Confrontandosi con un amico che aveva avuto lo stesso problema, il giorno successivo la ragazza ha deciso di tornare in Fiera, dove aveva fatto la vaccinazione, per chiedere spiegazioni. Là è stata rimpallata da diverse persone, fino a quando ha incontrato una signora che non si è qualificata e che l’ha trattata a pesci in faccia. «A un certo punto ha detto a dei colleghi di portarla via altrimenti mi avrebbe presa a schiaffi – racconta Sofia – Io avevo chiesto chiarimenti e avevo fatto notare che l’errore commesso era grave, mentre la signora si è giustificata dicendo che su tremila vaccinazioni effettuate in un giorno un errore può capitare».

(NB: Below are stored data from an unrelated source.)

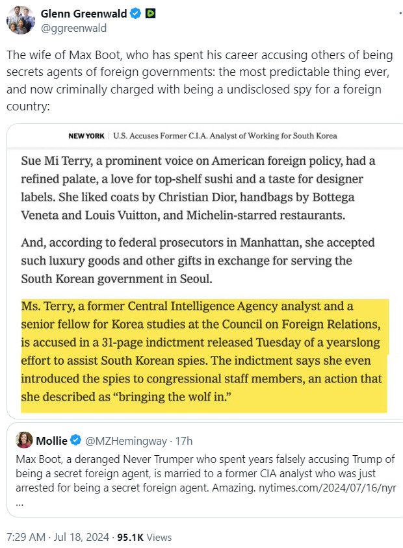
Task: Open the yellow highlighted paragraph in article screenshot
Action: coord(204,356)
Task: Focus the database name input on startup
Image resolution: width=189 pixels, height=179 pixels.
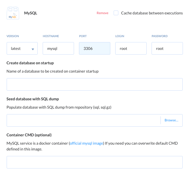Action: (95, 84)
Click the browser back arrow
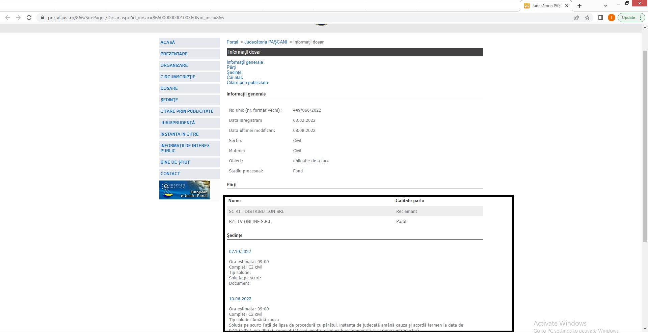This screenshot has width=648, height=333. (x=7, y=18)
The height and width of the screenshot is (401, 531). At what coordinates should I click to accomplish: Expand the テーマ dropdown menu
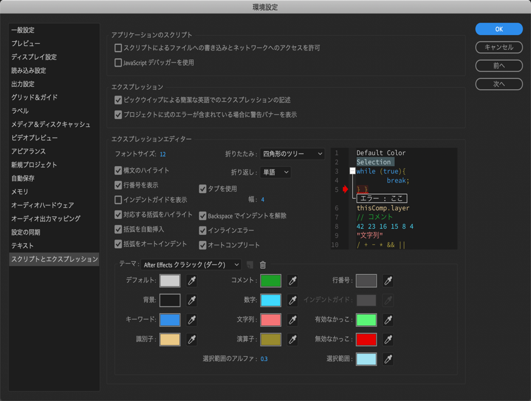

Alla fine Sofia è riuscita ad avere la certezza che quel giorno non erano presenti dosi di AstraZeneca e il suo certificato è stato corretto, ma per scoprirlo ha dovuto vivere un’odissea. E a quanto pare non è l’unica, perché sono almeno altre quattro le persone che si sono presentate in Fiera per chiedere numi e una correzione del certificato vaccinale. E tra le tremila persone che hanno ricevuto la somministrazione quel giorno non è dato sapere se vi siano altri errori del genere.